The imperative languages use the procedure as a means of
structuring the language.
The language will have conditionals, loops and procedure calls.
When a procedure is called, it usually makes use of the stack,
pushing parameters
onto the stack and reserving space for local variables:
Parameter types
Value parameters
When a parameter is called by value,
the actual value of the parameter is placed
on the stack. This can then be used and modified by the procedure without any
change to any original variable.
Reference parameters
The address of the parameter is passed into the procedure.
Any use of the parameter
within the procedure uses the address to access/change the value.
Copy/restore
Languages such as Ada use in and out parameters.
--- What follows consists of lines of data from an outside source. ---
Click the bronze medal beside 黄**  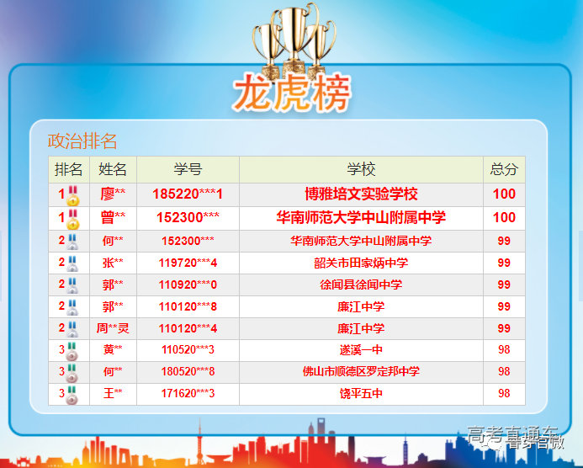pyautogui.click(x=72, y=350)
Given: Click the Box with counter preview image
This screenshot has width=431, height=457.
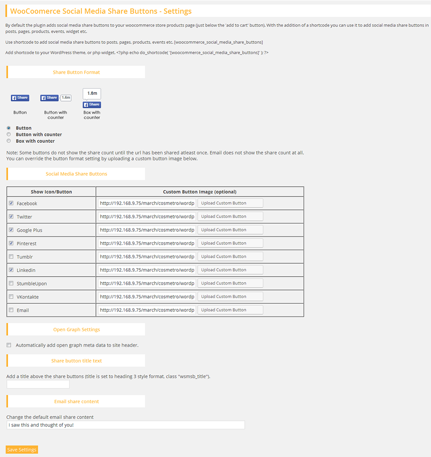Looking at the screenshot, I should coord(92,98).
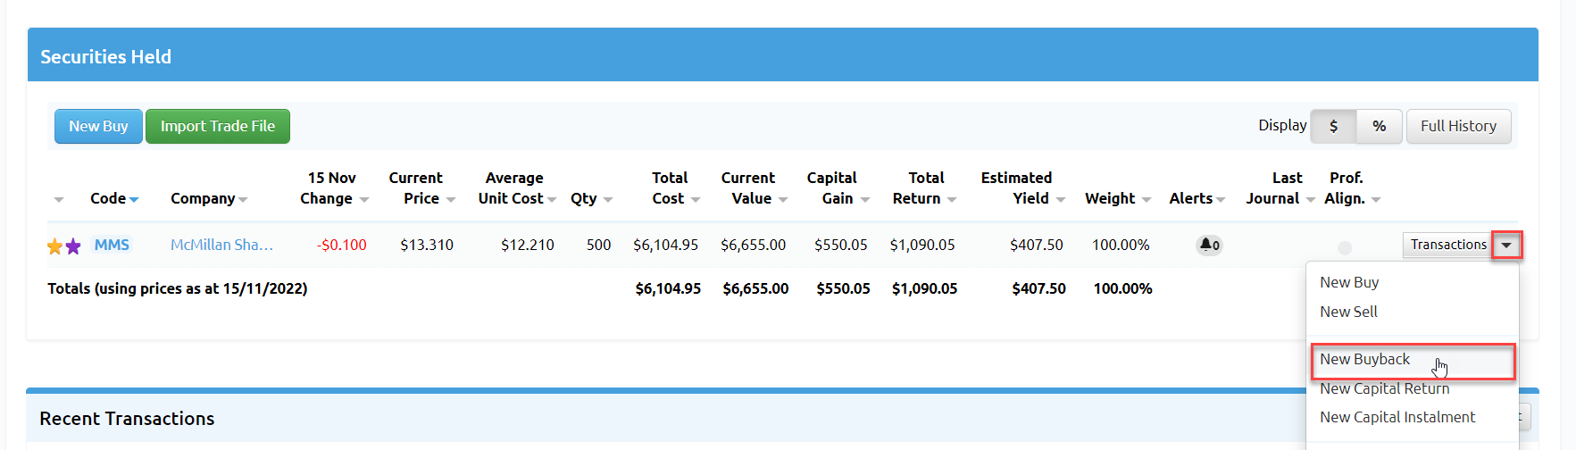Expand the Transactions dropdown caret
This screenshot has height=450, width=1576.
click(x=1506, y=245)
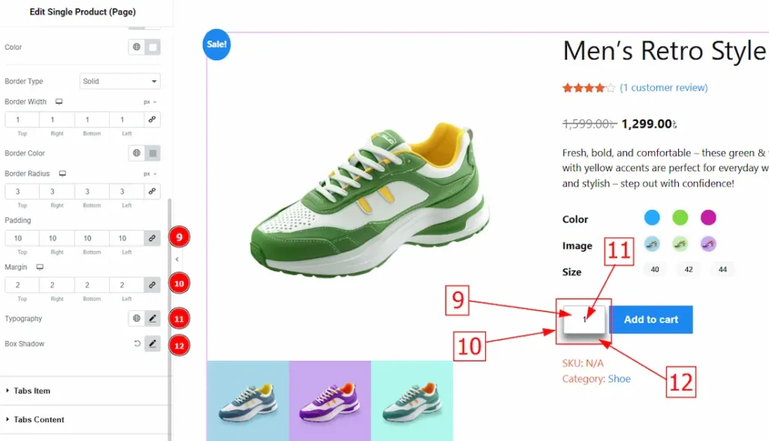Image resolution: width=769 pixels, height=441 pixels.
Task: Click the Add to cart button
Action: 651,319
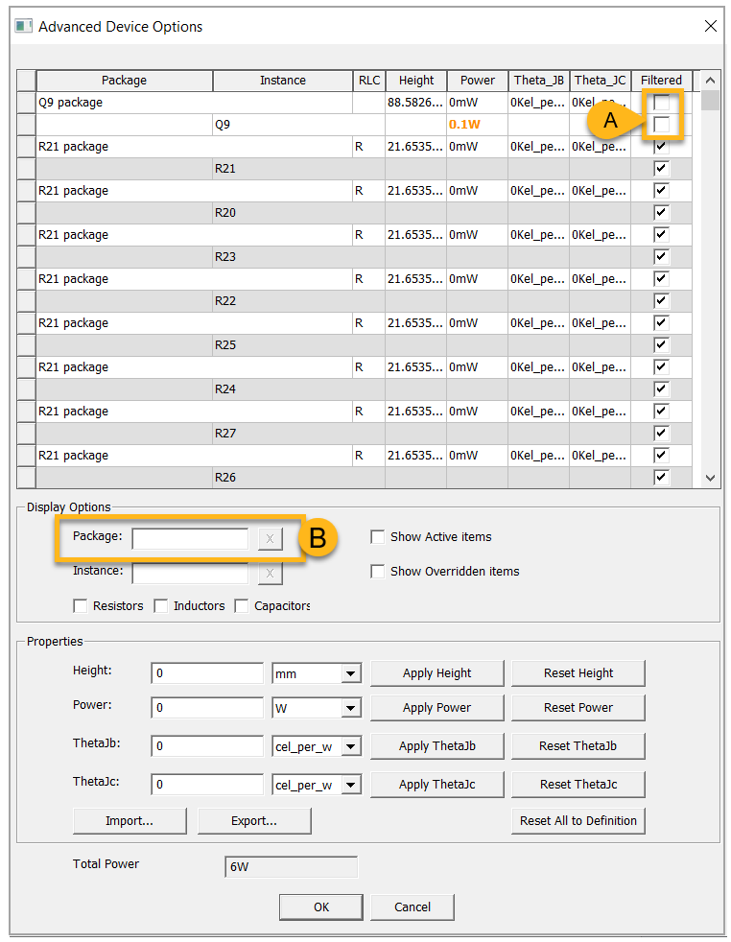Image resolution: width=731 pixels, height=942 pixels.
Task: Click the Export button
Action: tap(254, 821)
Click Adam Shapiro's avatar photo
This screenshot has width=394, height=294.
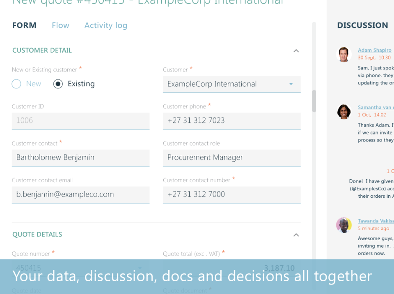click(344, 54)
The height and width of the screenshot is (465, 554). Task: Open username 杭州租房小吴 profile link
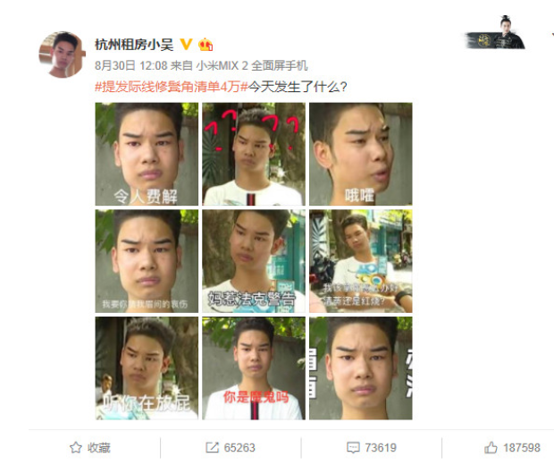134,45
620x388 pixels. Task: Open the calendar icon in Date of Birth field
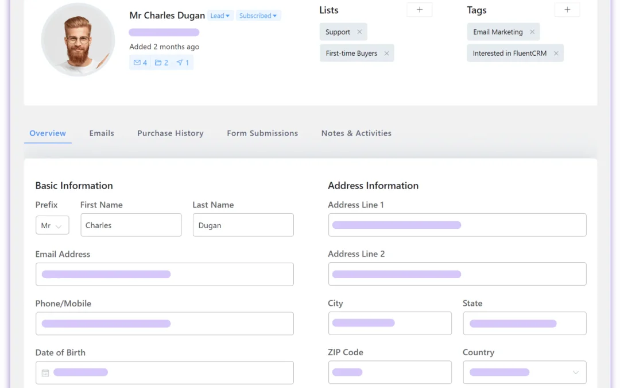45,372
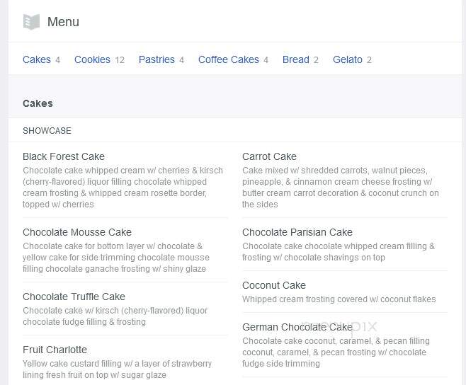Open the Cakes category tab
The height and width of the screenshot is (385, 466).
(37, 59)
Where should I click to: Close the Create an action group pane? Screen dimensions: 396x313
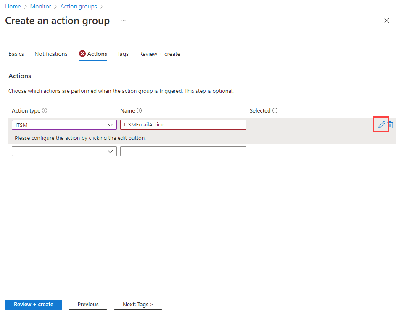pyautogui.click(x=386, y=21)
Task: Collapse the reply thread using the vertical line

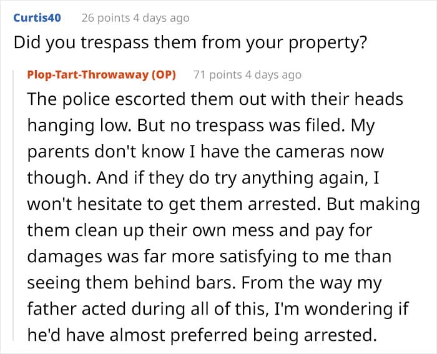Action: point(13,205)
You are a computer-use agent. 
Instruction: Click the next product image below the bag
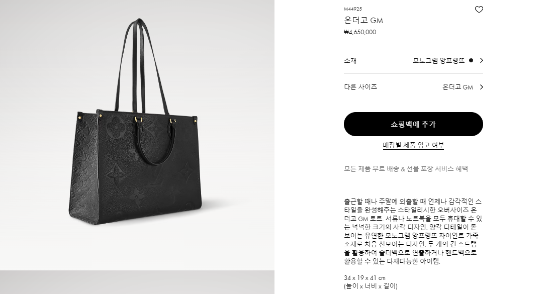click(137, 282)

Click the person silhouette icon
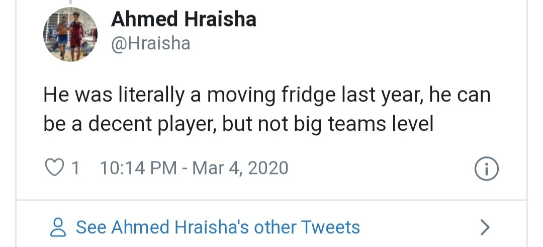[59, 227]
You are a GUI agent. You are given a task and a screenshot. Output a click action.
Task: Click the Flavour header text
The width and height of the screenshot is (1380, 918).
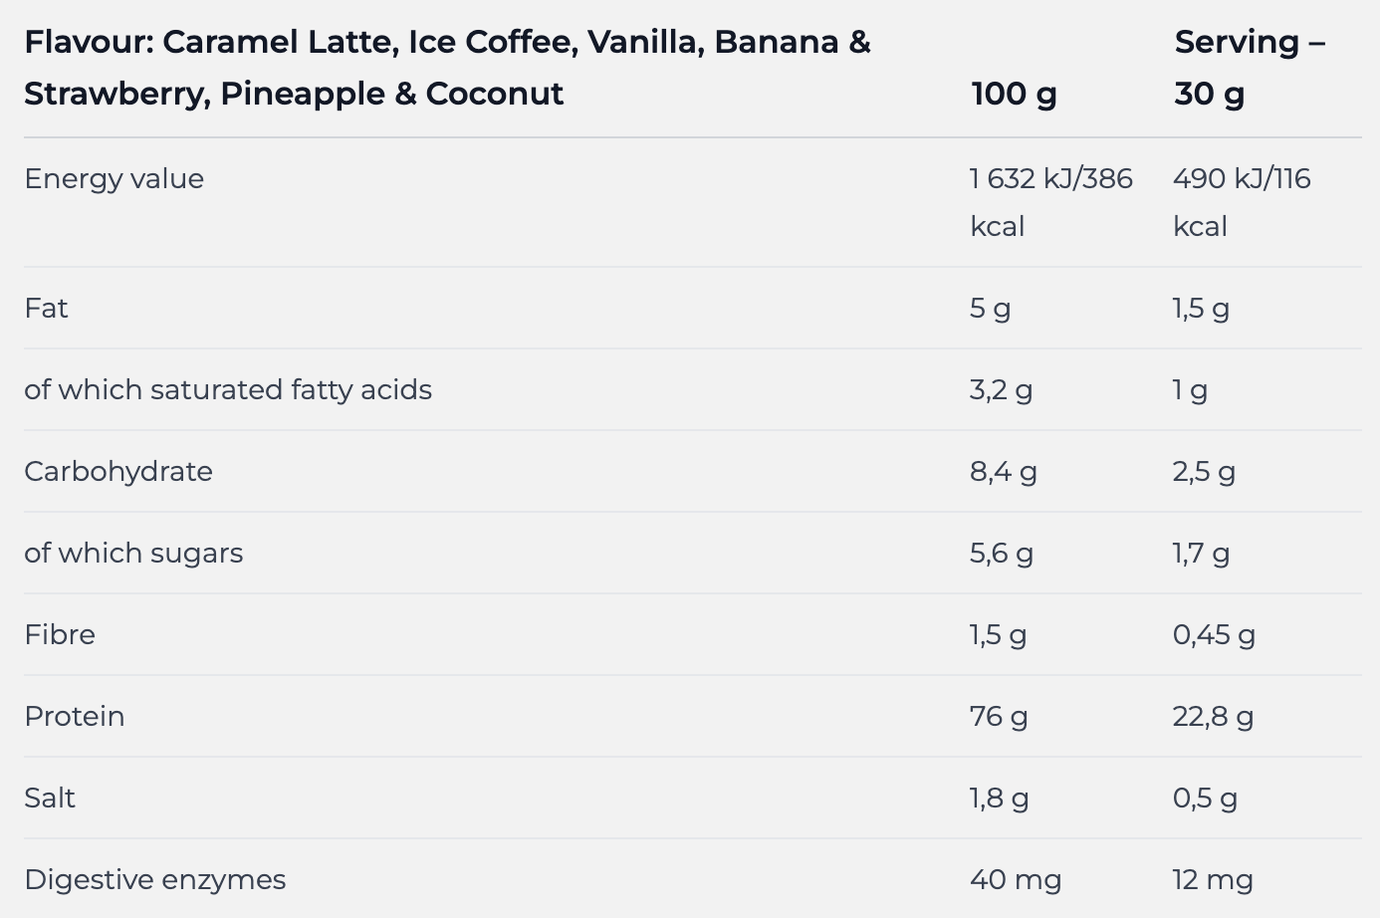pyautogui.click(x=447, y=68)
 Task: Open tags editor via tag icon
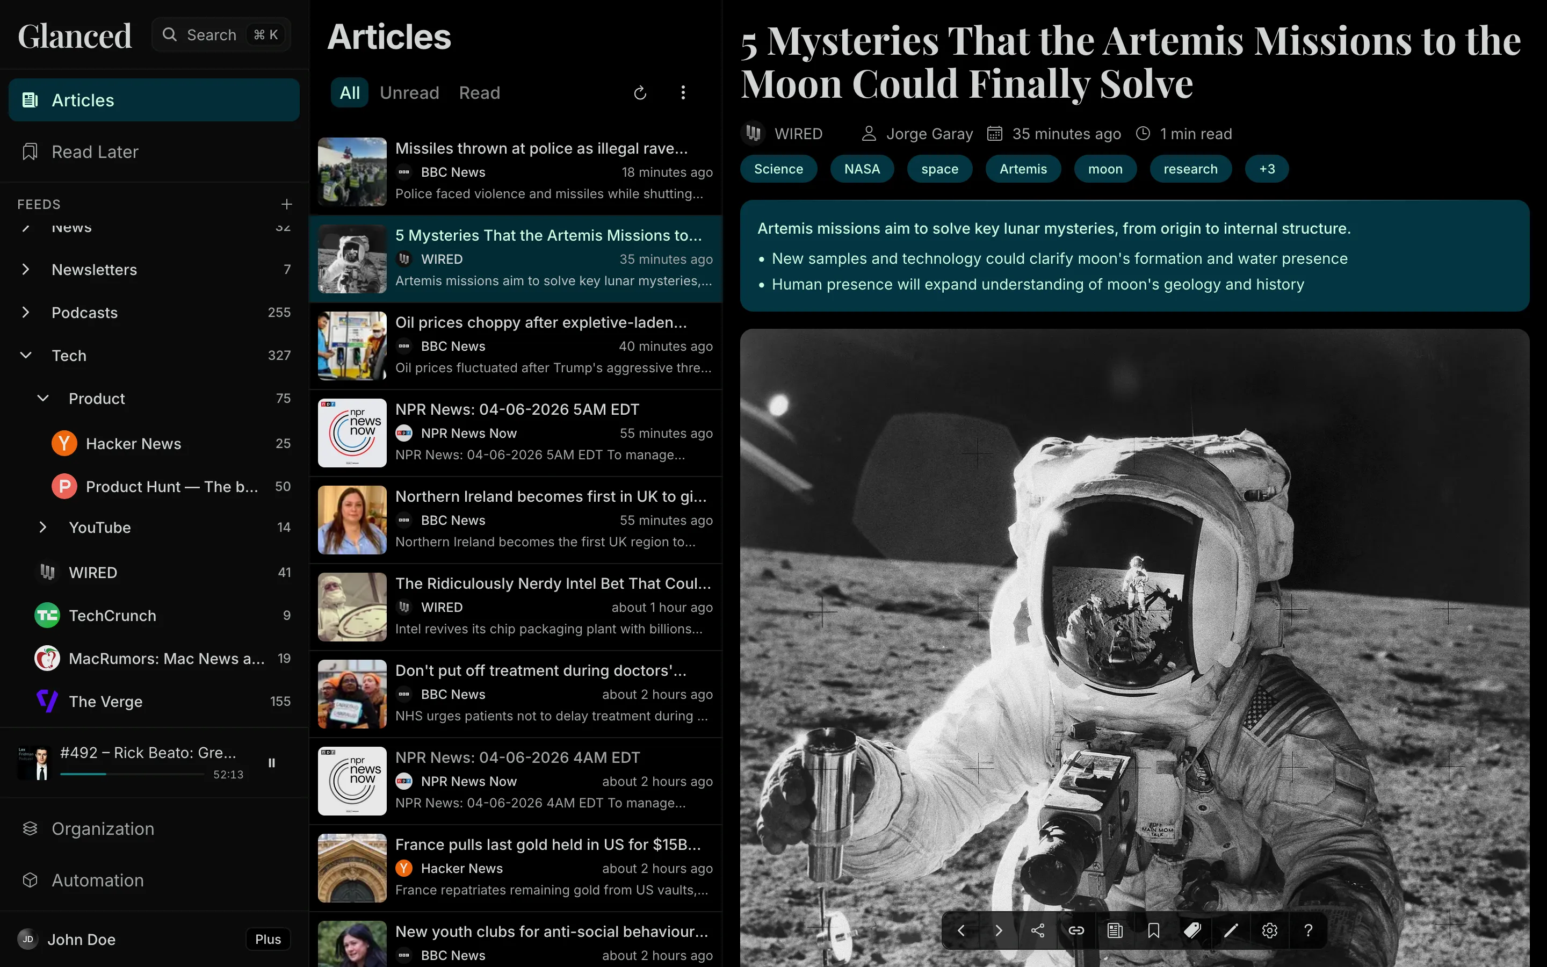tap(1192, 931)
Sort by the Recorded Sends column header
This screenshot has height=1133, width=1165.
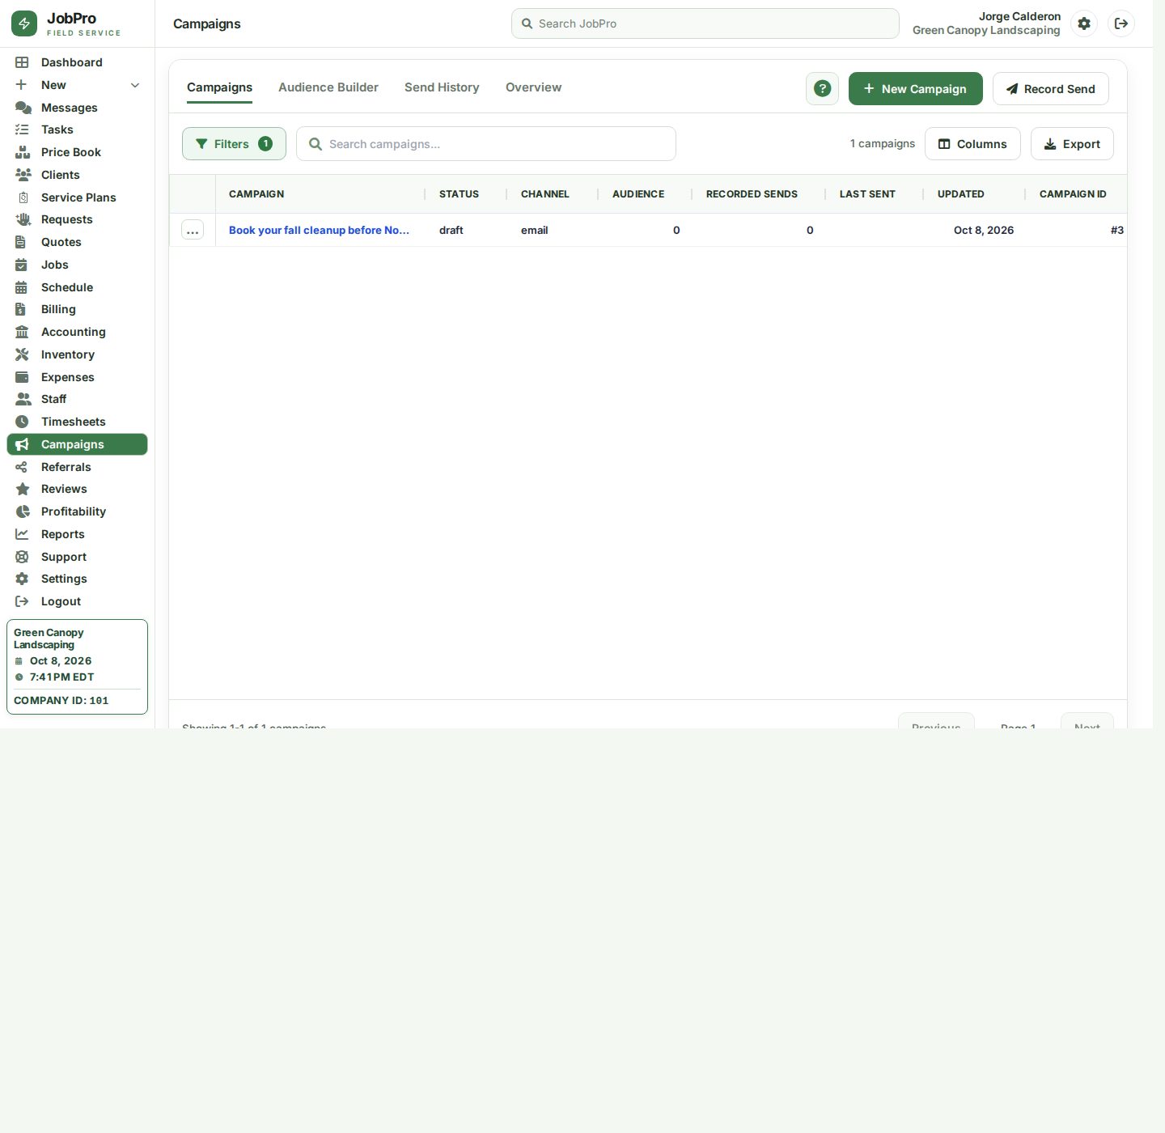tap(752, 194)
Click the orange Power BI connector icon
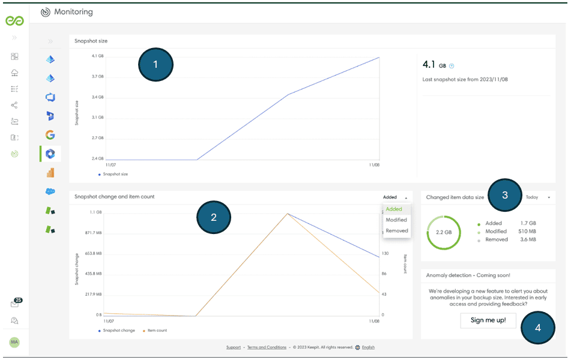This screenshot has width=571, height=360. click(x=50, y=173)
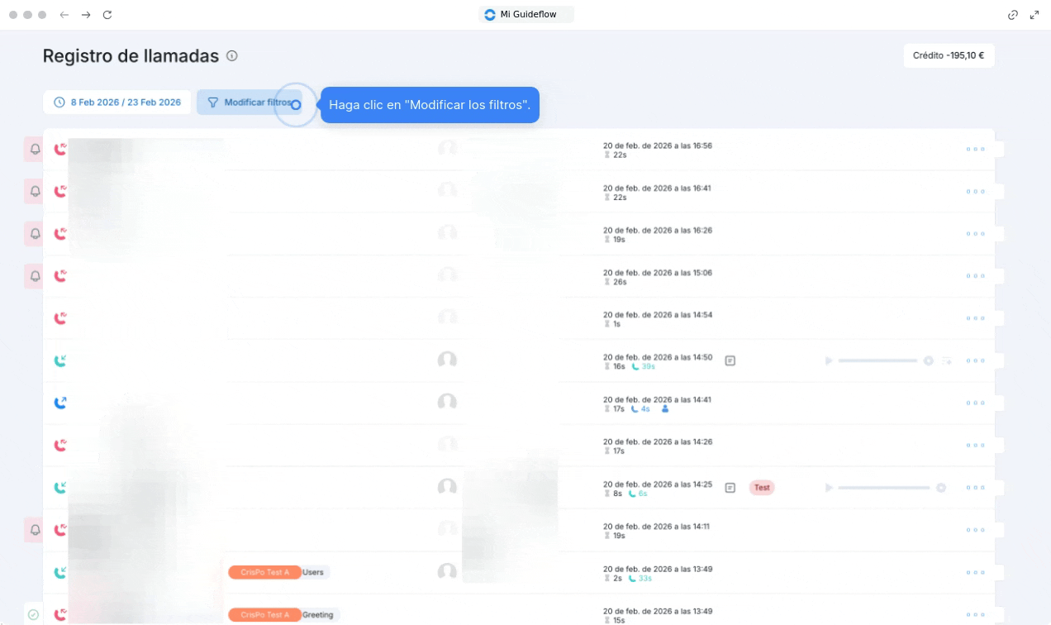Image resolution: width=1051 pixels, height=625 pixels.
Task: Click the Modificar filtros button
Action: 249,103
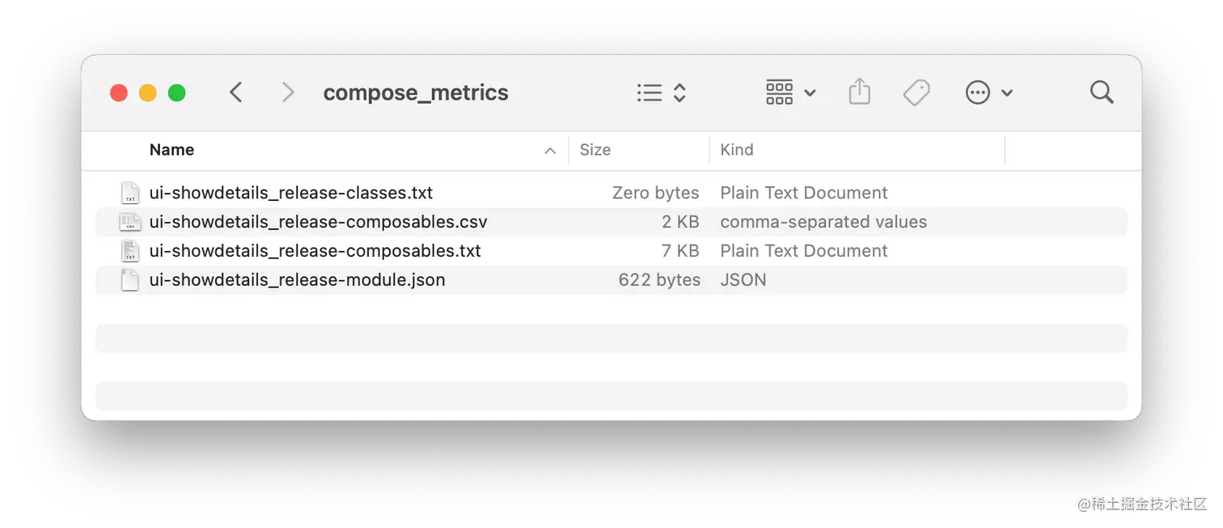Viewport: 1223px width, 528px height.
Task: Reverse sort order via Name column arrow
Action: pos(549,150)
An in parameter is copied on procedure entry.
An out parameter is restored on procedure exit.
C does not have call by reference, but only call by value.
Most other procedural
languages have both.
Remote procedure call
The socket method of network use is a message-based system,
in which one process
writes a message to another. This is a long way from the procedural model.
The remote procedure call is intended to act like a procedure call, but to
act across the network transparently.
The process makes a remote procedure call by pushing its
parameters and a return
address onto the stack, and jumping to the start of the procedure.
The procedure
itself is responsible for accessing and using the network.
After the remote execution is over, the procedure jumps back to the return
address. The calling process then continues.
Without RPC
Consider how you would implement a procedure to find the time
on a remote machine
as a string, using the IP socket calls:
int remote_time(char *machine,
char *time_buf)
{ struct sockaddr_in serv_addr;
int sockfd;
int nread;
if (sockfd =
socket(AF_INET,
SOCK_STREAM, 0))
< 0)
return 1;
serv_addr.sin_family =
AF_INET;
serv_addr.sin_addr.s_addr =
inet_addr(machine);
serv_addr.sin_port =
htons(13);
if (connect(sockfd,
&serv_addr,
sizeof(serv_addr))
< 0)
return 2;
nread = read(sockfd,
time_buf,
sizeof(time_buf));
time_buf[nread] = '\0';
close(sockfd);
return 0;
}
This very obviously uses the network.
What RPC should look like?
The network needs to be made invisible, so that everything looks just like
ordinary procedure calls. The calling process would execute
remote_time(machine, time_buf);
All networking should be done by the RPC implementation, such as connecting
to the remote machine.
On the remote machine this simple function gets executed:
int remote_time(char *time_buf)
{ struct tm *time;
time_t t;
time(&t);
time = localtime(&t);
strcpy(time_buf,
asctime(time));
return 0;
}
Stubs
When the calling process calls a procedure,
the action performed by that procedure
will not be the actual code as written,
but code that begins network communication.
It has to conenct to the remote machine, send all the parameters down to it,
wait for replies, do the right thing to the stack and return.
This is the client
side stub.
The server side stub has to wait for messages asking for a procedure to run.
It has to read the parameters, and present them in a suitable form to execute
the procedure locally. After execution,it has to send the results back to the
calling process.
The client calls the local stub procedure.
The stub packages up the parameters
into a network message. This is called marshalling.
Networking functions in the O/S kernel are called by
the stub to send the message.
The kernel sends the message(s) to the remote system.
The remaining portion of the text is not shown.